Update on planning and pickles – or, pickled planning…
I’ve now completed two of the five-day facilitation training that was occupying my mind (and blog). As I eventually remembered (and knew all along, it’s just that I forgot) most things became clear once I was with the group. There were a number of things I could not have known in advance.
The venue is a Morata Haus – that’s an open structure with a thatched roof. There’s a concrete floor and ceiling fans, and lights and electricity – so its not completely rustic. But there’s no walls, and I tend to use walls a lot. It was beautifully set up with tables and ribbons and flowers, so I felt a bit bad about having to remove the tables.
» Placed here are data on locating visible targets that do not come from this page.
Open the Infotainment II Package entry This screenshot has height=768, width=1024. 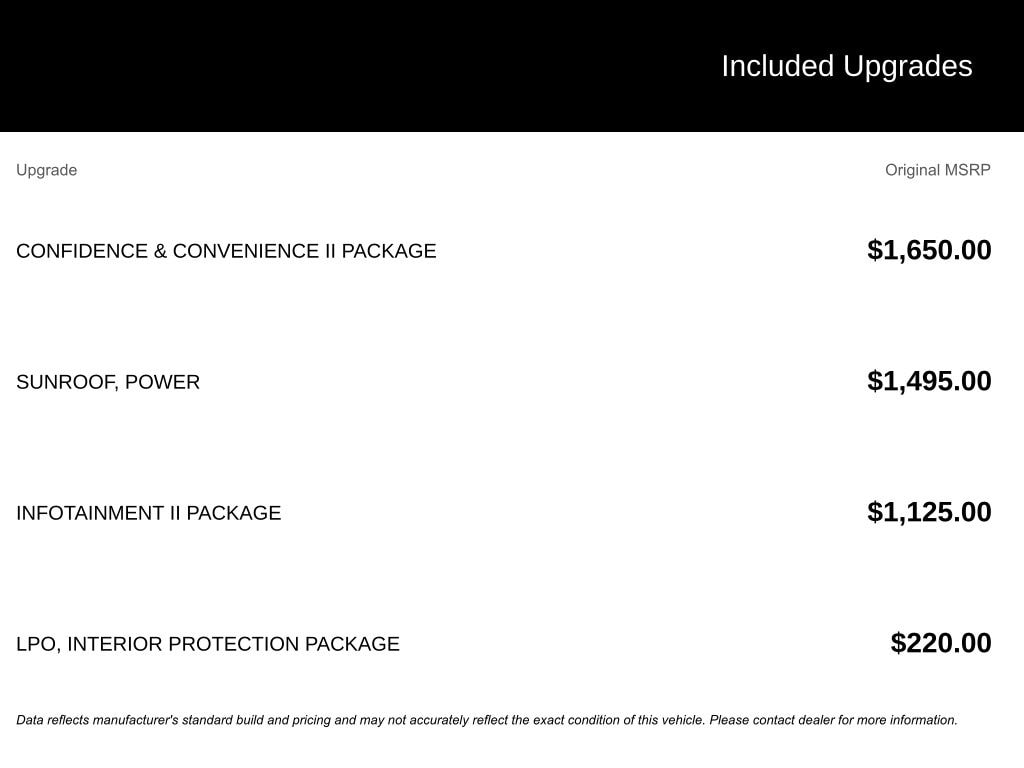click(148, 513)
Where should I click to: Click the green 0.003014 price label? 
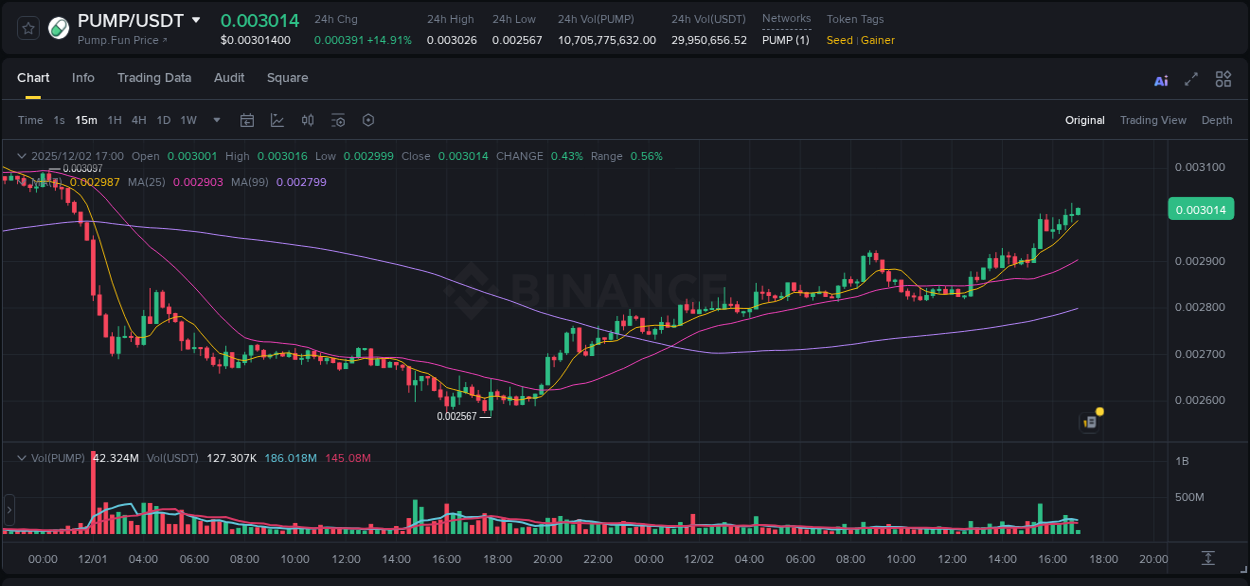click(1200, 209)
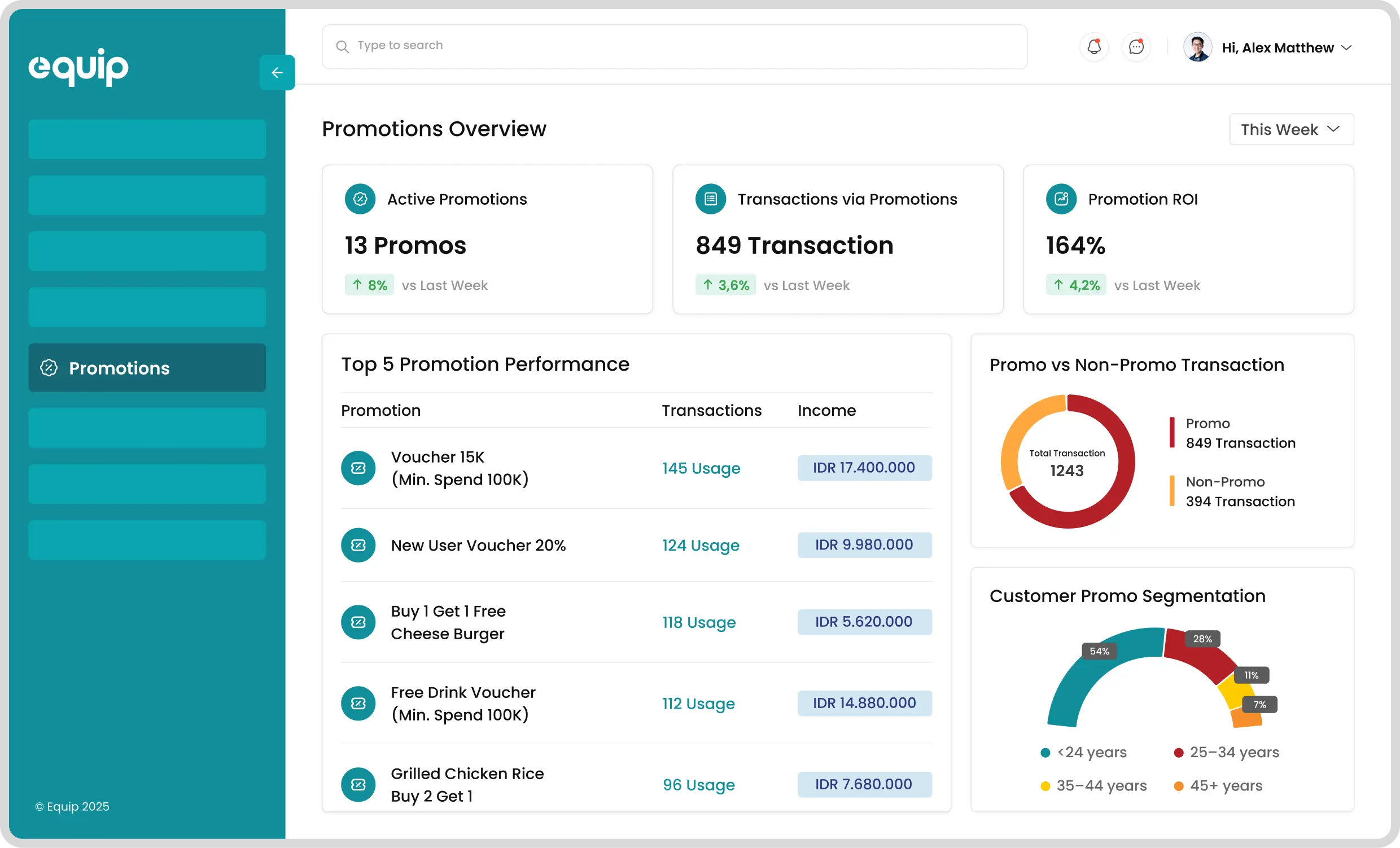Click the Free Drink Voucher coupon icon
The image size is (1400, 848).
click(x=358, y=703)
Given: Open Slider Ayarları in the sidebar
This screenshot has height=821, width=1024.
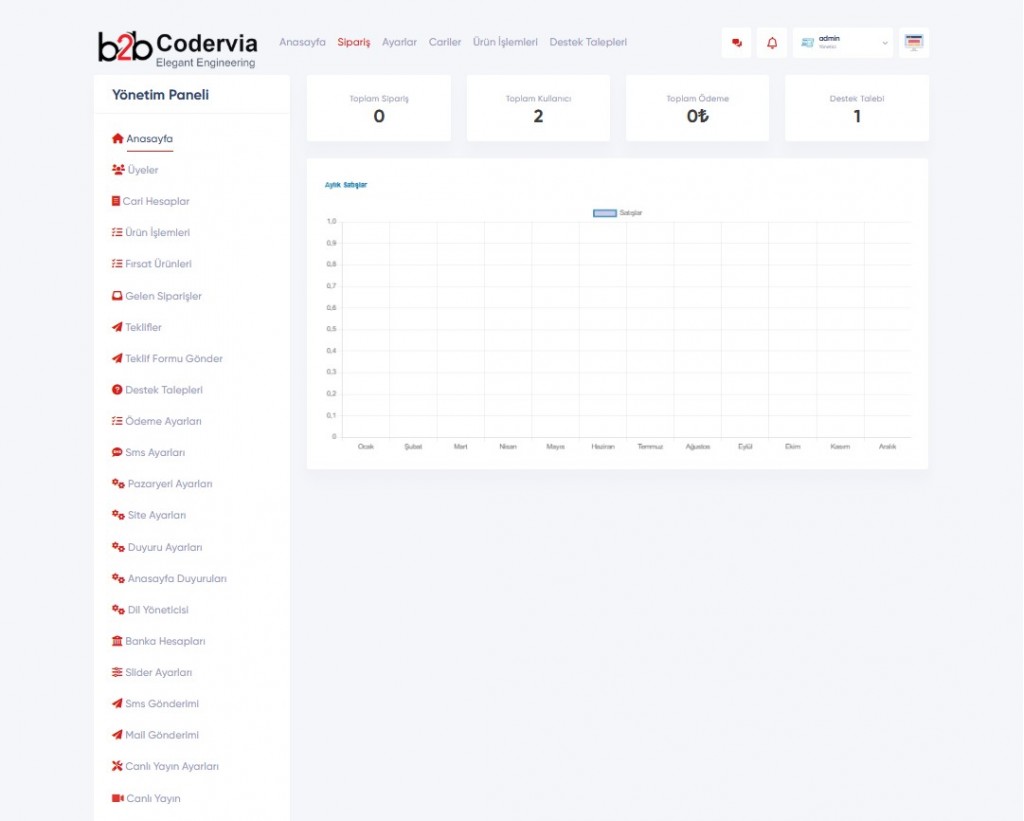Looking at the screenshot, I should tap(158, 672).
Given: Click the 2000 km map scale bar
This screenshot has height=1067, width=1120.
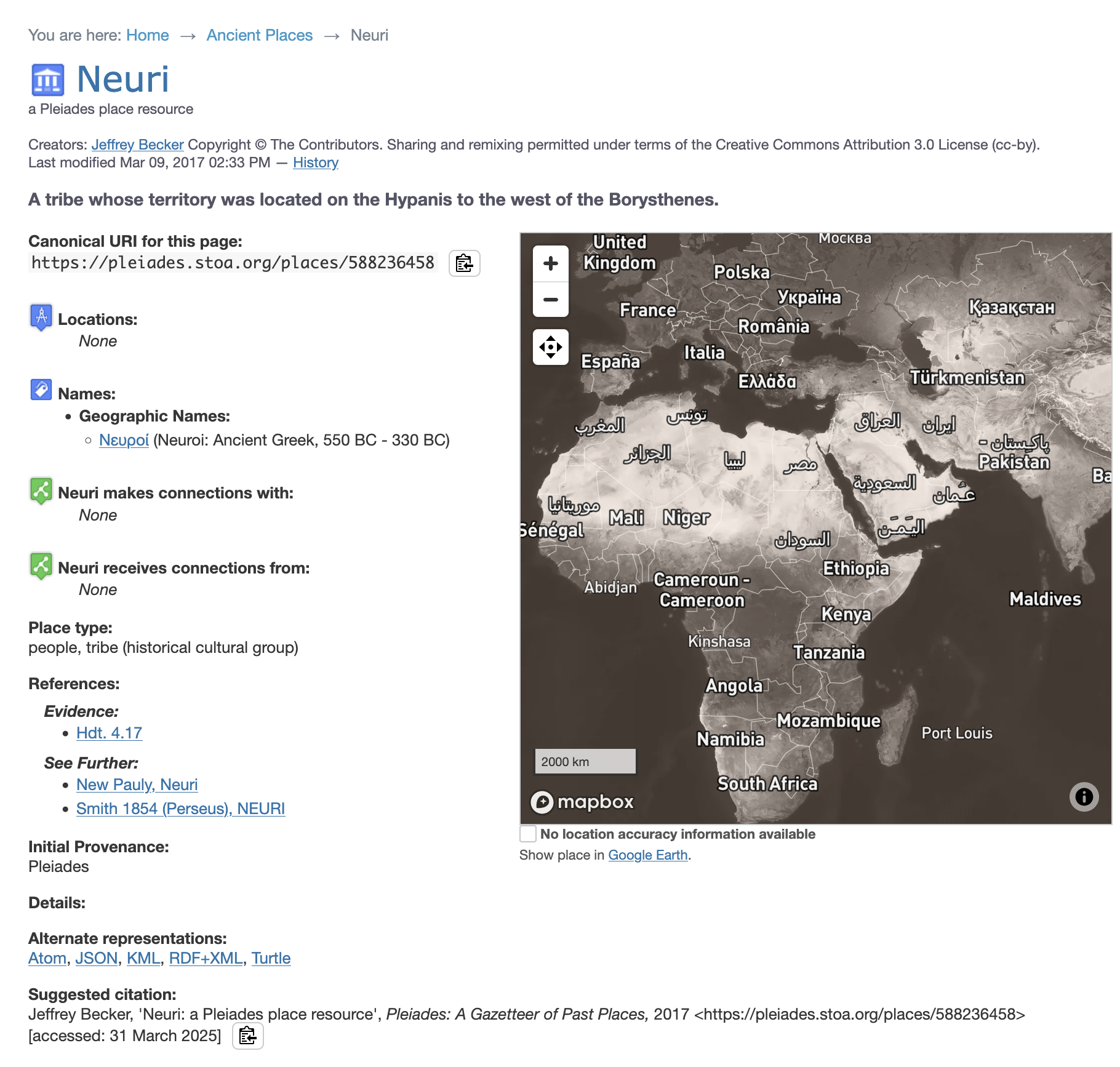Looking at the screenshot, I should [x=585, y=761].
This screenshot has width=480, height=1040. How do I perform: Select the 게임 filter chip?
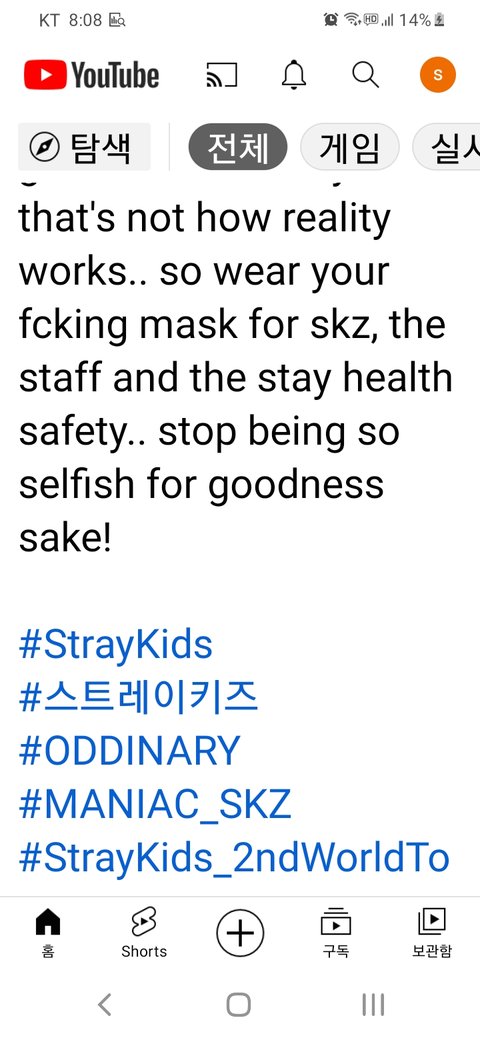pos(349,147)
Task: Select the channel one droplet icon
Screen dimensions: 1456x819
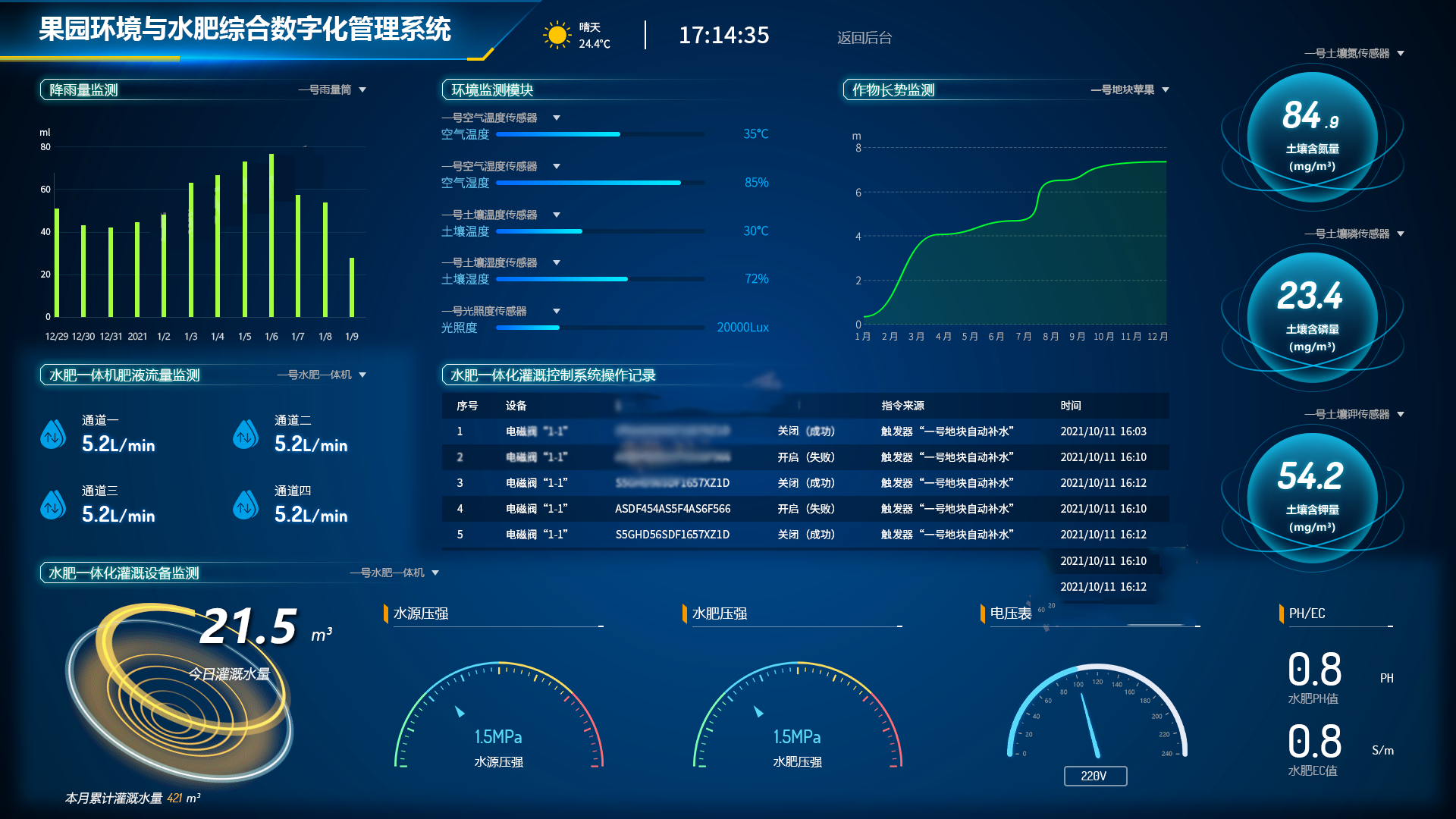Action: click(x=53, y=435)
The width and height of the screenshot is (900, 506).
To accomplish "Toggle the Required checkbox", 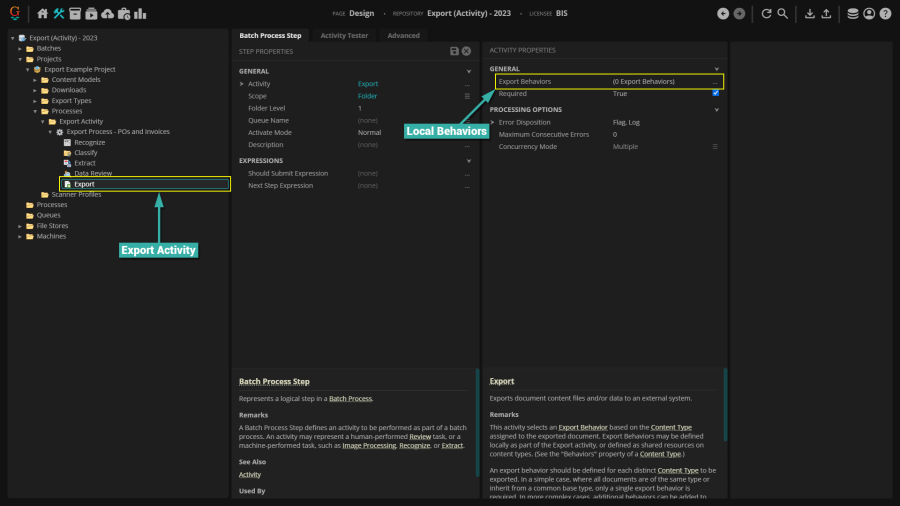I will coord(715,93).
I knew I would need the space and I knew the tables would get in the way.
There’s lots of noise, motor mowing, cars, music, people coming and going. The participants speak quietly. It’s hot. And humid. And today it was windy as well. These are the conditions under which most of the participants will be facilitating so I’ve had to adjust what we do. There’s a greater focus on story, on using what’s available, on listening and awareness.
Next,the participants. There’s 13 of them. I expected anything from that number up to about 18. They have varying degrees of experience in facilitating groups, and varying degrees of understanding of English. My initial activities were all about connecting with them, finding out about their world, their work, their experiences of facilitation. So naturally I used sociometry. It worked a treat. Once I had this preliminary information, and knew what resources I had to work with the rest fell into place.
It’s a good reminder of the folly of planning. I couldn’t have predicted any of this, yet I’m able to adapt to it. Quite a difference really.